A recent Florida case (Slominski v. Citizens Property Insurance Corp.) arising out of Hurricane Wilma demonstrates how these issues arise. In the case, the policyholders suffered what they believed to be minor damages after Hurricane Wilma that they believed were less than their policy deductible. The policyholders elected not to report the claim, and to handle the repairs themselves. Unfortunately for the policyholders, they learned that the damages were much greater than initially expected. They then filed a claim with their insurer and the insurer denied the claim.

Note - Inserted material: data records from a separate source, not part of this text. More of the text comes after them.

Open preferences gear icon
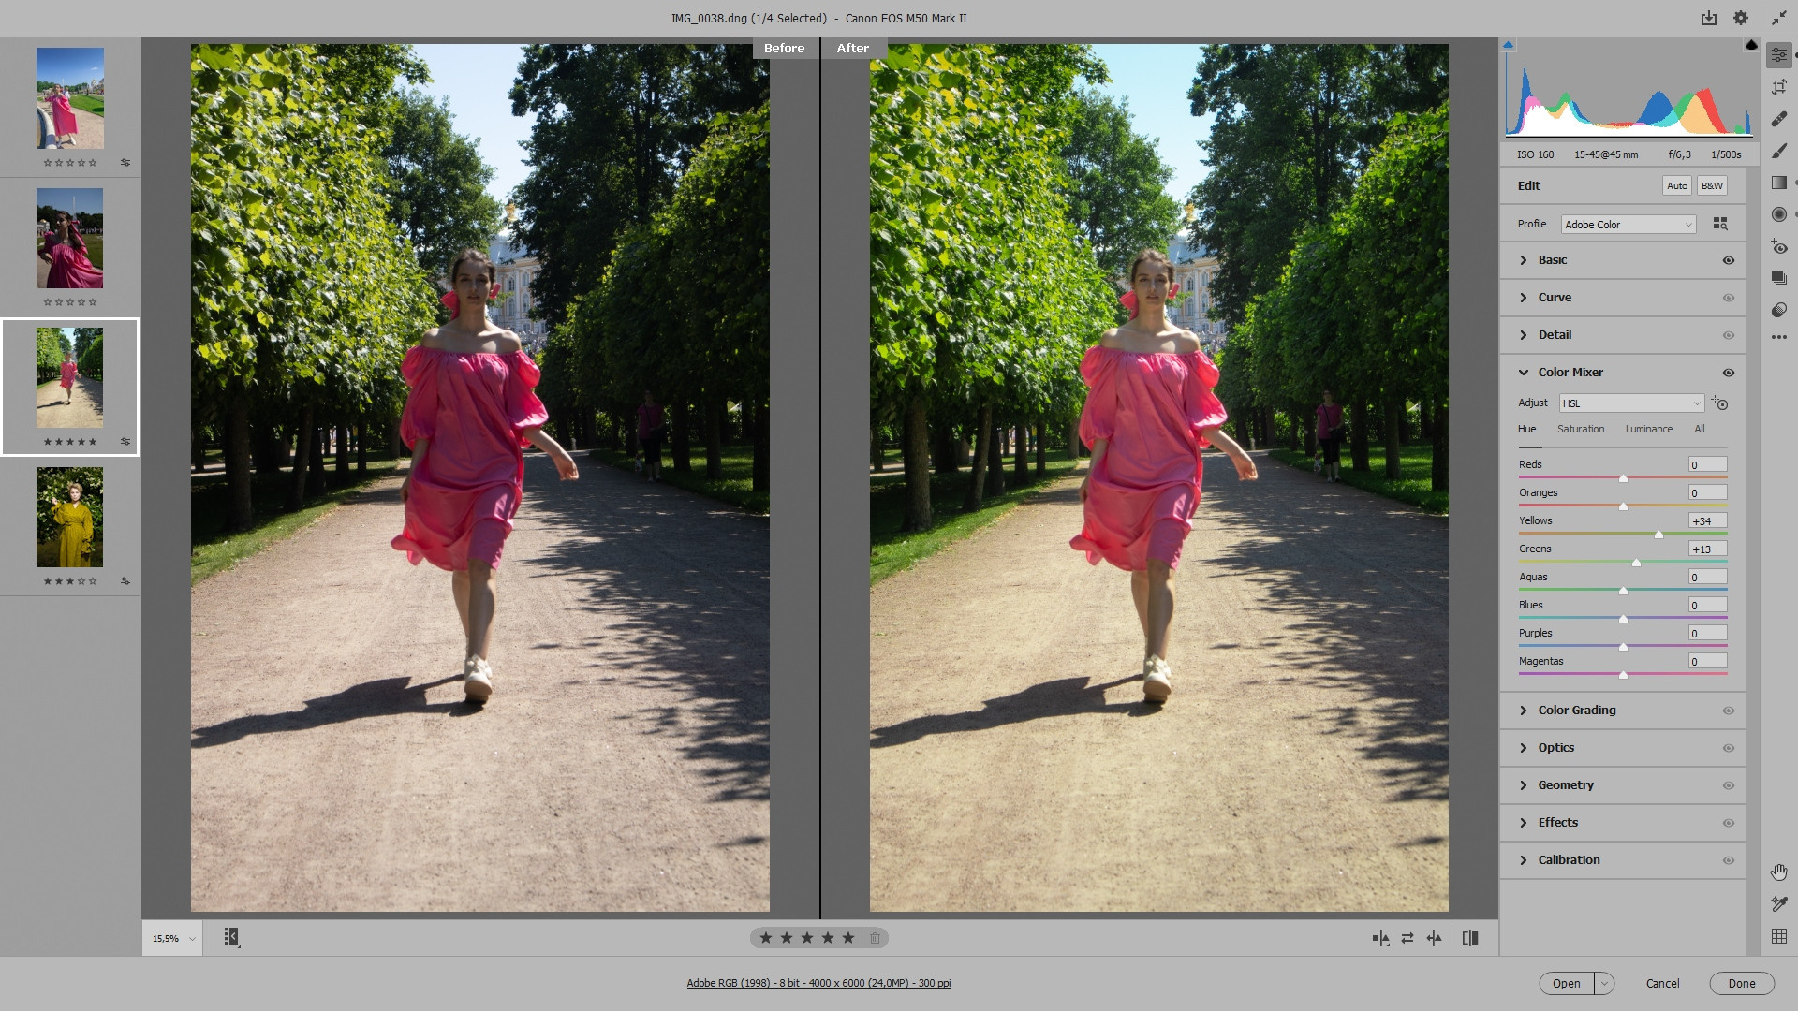1798x1011 pixels. [x=1741, y=18]
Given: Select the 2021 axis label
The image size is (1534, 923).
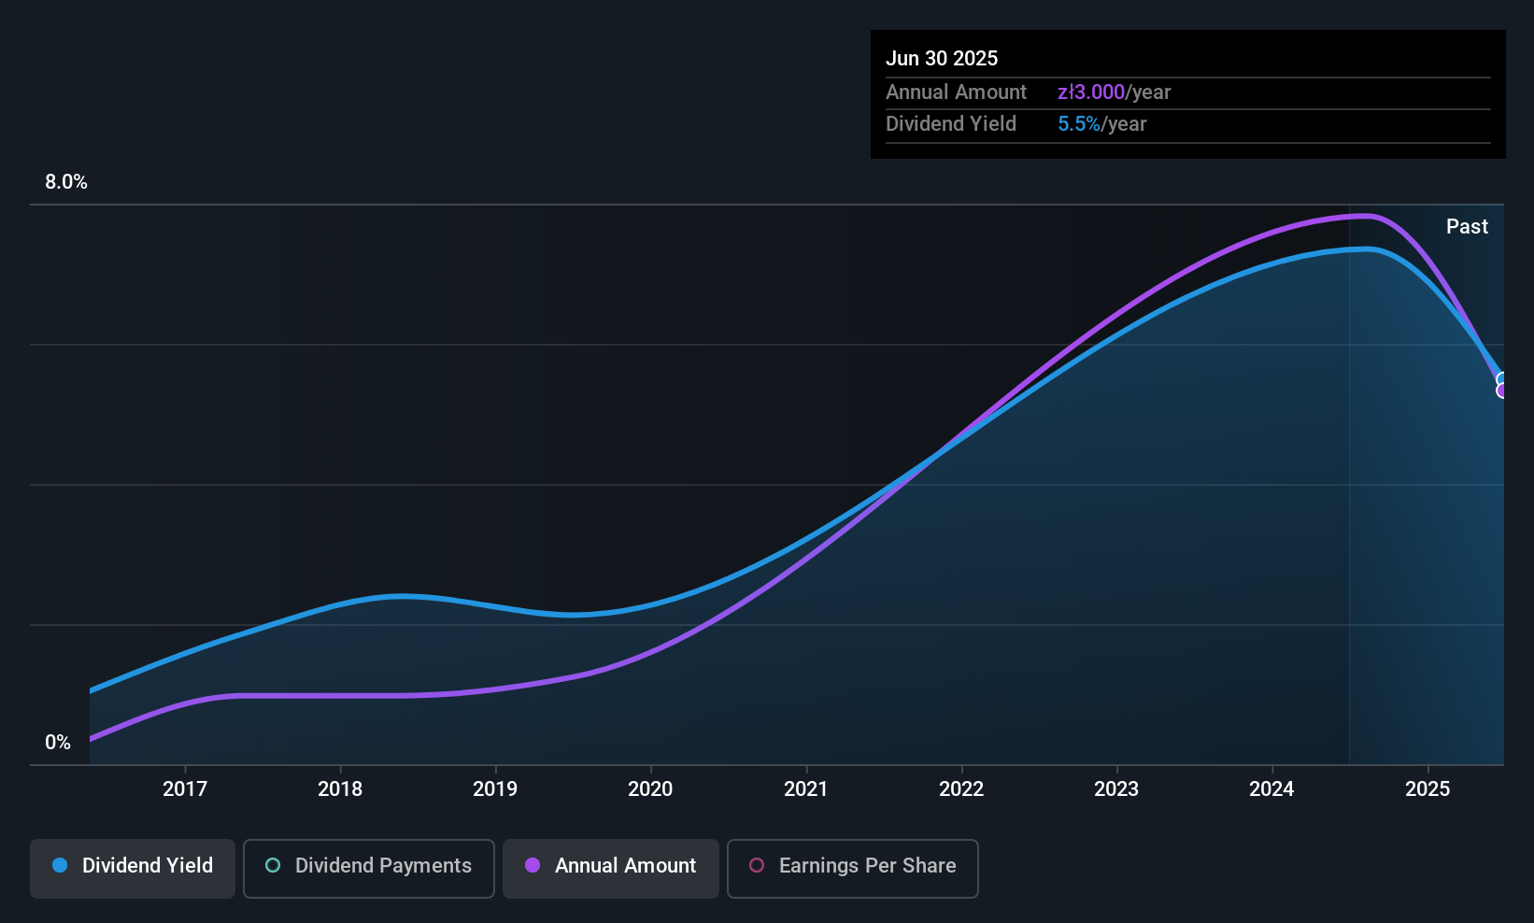Looking at the screenshot, I should point(806,788).

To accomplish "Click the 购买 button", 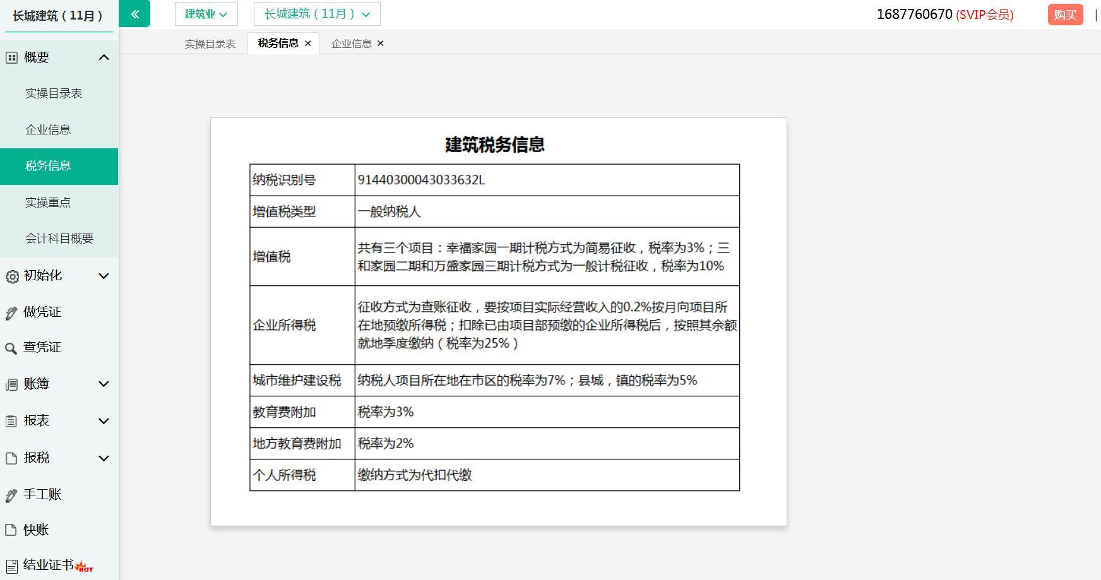I will (1065, 15).
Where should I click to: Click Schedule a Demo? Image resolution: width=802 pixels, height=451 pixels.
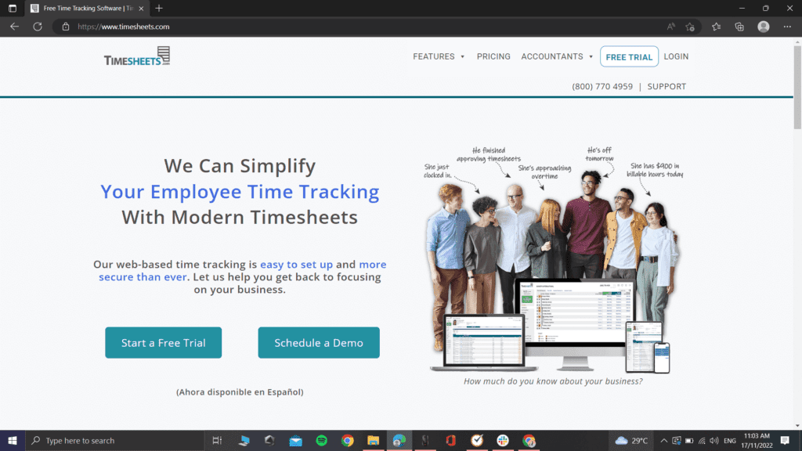tap(318, 342)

The Florida Court of Appeals in that case found for the insurer. Florida courts presume that prejudice exists in late-notice cases, and the court found that the burden is "on the insured to show lack of prejudice where the insurer has been deprived of the opportunity to investigate the facts," according to court documents. The court held that the insured could not demonstrate that the insurer was not prejudiced and affirmed the dismissal of the policyholder's complaint.

In summary, given the increased pushback from property insurers, it is important for an organization to ensure that the perils expected to be covered are and will be covered by the policy. It is also important to ensure that organizations have the appropriate policies in place to timely and adequately notify the insurer in the event of a loss to ensure maximum recovery.